As I promised, I went ahead and did some independent research on the response made by Michael Medved to the claim of 49.7% marriage rates in the U.S. As expected, I confirmed his results. A massive number of the people not in marriages are simply people living alone - 26.9%, in fact. Comparing that to married persons puts the number of married persons in the US at almost 4 times higher than that of those living alone, unmarried. It's simple math, but math that the media has chosen not to do in the interest of supporting the idea that traditional marriage is outmoded and fading - that is, in the interest of supporting the redefinition of marriage.

What is perhaps most frustrating to me is how little people have done to clarify their understanding of the actual data. Websites like this one simply present the data in a raw form, without any context, historical or otherwise, and then irresponsibly misconstrue the information:

In 1930, fully 84 percent of American households included a married couple.

The 20th century, however, saw momentum build within such anti-marriage trends as fornication and out-of-wedlock parenthood, cohabitation, divorce, single parenthood and homosexuality—at the same that the stigma against all of these phenomena shriveled. Thus, over that period, the number of marriageless households increased, and the percentage of married households dropped: By 1990 it was 56 percent; in 2000 it was still 52 percent.

This is - or rather, ought to be - unacceptable treatment of something as important as the truth about the situation of American families.

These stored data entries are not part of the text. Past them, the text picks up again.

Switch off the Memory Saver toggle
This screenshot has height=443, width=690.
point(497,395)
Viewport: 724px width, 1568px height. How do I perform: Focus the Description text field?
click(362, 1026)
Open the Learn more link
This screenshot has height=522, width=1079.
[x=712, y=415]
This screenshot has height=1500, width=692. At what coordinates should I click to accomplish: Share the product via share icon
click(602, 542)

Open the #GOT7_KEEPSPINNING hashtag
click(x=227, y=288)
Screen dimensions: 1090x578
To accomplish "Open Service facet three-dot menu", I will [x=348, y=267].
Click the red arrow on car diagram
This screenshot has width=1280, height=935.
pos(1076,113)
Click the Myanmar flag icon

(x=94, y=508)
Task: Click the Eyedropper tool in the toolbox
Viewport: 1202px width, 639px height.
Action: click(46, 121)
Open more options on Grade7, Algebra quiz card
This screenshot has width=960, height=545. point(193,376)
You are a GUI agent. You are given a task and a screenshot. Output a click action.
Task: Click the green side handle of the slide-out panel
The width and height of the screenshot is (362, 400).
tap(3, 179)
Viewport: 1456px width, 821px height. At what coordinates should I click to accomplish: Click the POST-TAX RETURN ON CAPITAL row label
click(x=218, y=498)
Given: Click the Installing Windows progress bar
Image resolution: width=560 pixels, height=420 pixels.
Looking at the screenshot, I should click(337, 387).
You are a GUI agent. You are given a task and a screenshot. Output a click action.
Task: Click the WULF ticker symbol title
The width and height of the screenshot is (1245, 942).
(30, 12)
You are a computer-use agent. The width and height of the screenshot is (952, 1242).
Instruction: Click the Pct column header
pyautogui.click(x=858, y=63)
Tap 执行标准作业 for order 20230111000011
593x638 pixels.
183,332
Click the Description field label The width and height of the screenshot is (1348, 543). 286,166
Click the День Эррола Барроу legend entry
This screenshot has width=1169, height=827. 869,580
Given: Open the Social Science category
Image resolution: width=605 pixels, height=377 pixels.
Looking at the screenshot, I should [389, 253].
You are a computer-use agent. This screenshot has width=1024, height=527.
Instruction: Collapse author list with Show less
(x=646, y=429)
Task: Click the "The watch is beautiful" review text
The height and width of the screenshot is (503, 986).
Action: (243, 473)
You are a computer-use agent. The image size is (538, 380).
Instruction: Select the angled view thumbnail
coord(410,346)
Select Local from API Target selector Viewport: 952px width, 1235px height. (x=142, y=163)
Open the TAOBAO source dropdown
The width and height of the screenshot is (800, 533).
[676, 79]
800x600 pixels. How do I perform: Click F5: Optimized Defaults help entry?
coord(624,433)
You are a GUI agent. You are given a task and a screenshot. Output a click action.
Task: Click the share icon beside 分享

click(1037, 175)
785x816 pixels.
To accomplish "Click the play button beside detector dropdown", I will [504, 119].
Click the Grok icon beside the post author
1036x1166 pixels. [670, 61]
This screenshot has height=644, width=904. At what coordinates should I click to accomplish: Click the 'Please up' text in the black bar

While the analysis has a certain amount of truth in it, it ultimately ignores essential facts that make the comparison rather fallacious. In the 1930's, it was hardly common for widowers and widows to live on decades past the deaths of their spouses. Today, it's quite common. I agree that there has been cultural erosion against the institute of marriage, but between the reality of the numbers given by this data, and the fact that marriage is actually stabilizing and in some ways becoming more important to people (cf. this years State of Our Unions report), we need to realize that the situation is not nearly so dire as it might be - as indeed it is in other parts of the world. And for that we ought to be immensely grateful.

On a related note, many states have constitutional amendments and or ballot provisions regarding marriage coming up this fall. I ask you to pray about exactly how God wants you to vote for candidates in terms of their support for (or opposition to) the defense of traditional marraige. I believe it's already clear how we ought to be voting on the aforementioned amendments (Amendment 43 and Referendum I in Colorado; I don't know the information for elsewhere).